Suppose you have a model that has been trained on $N$ data over $E$ epochs. This means that the model has seen each of the $N$ examples, $E$ times.
Now say you got $M$ more training data. Normally you would want to train the new ones for $E$ epochs as well.
However if $N$ and $M$ don't come from the same underlying distribution (or don't represent it adequately), this would result in the model "forgetting" the first $N$ examples and "paying more attention" to the latter $M$ ones.
You could try training your model for $<E$ epochs, so that it learns the latter but doesn't forget the former, but that is purely empirical and very hard to achieve in practice.

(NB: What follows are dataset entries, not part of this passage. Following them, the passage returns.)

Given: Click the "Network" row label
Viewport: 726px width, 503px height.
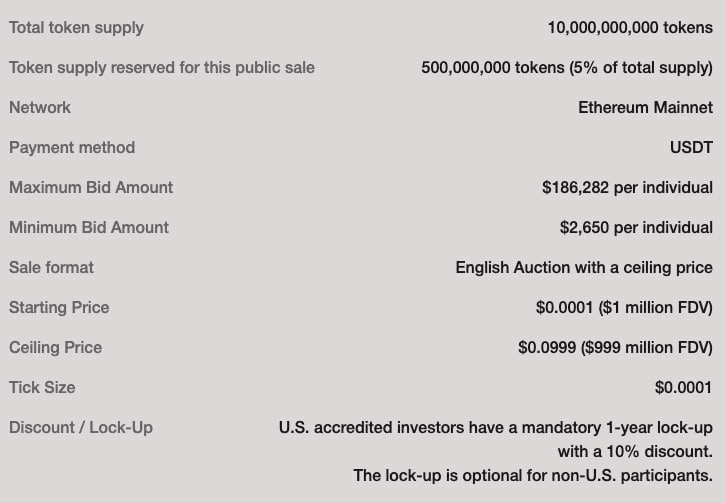Looking at the screenshot, I should coord(40,107).
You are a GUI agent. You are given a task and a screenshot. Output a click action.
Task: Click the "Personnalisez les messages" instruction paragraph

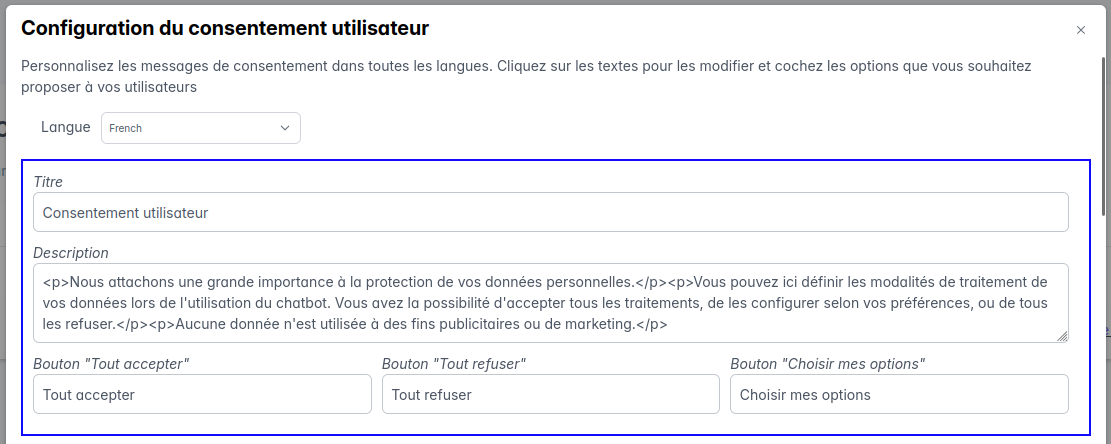526,76
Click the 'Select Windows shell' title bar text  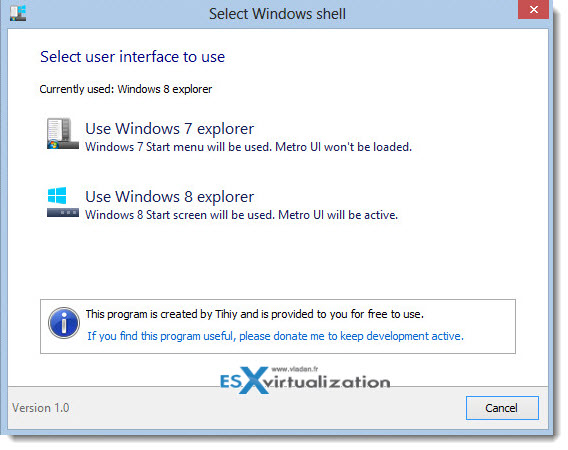tap(277, 14)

You can a few things to avoid this:
- Retrain your whole model using both the $N+M$ examples (which you would shuffle). This would require a new complete training of the model on regular occasions and would be increasingly difficult to train (due to the ever increasing size of the training data). This is a very inefficient solution and wouldn't work for any on-line training application
- Make use of a model that supports on-line training. Some algorithms support incremental (on-line) training, without you needing to retrain the whole thing. A scikit-learn comparison is available.
- Customize an algorithm so that is has the desired effect. For example, you could train a linear SVM incrementally, with a large regularization penalty and an SGD classifier. This is discussed in more detail for scikit-learn here.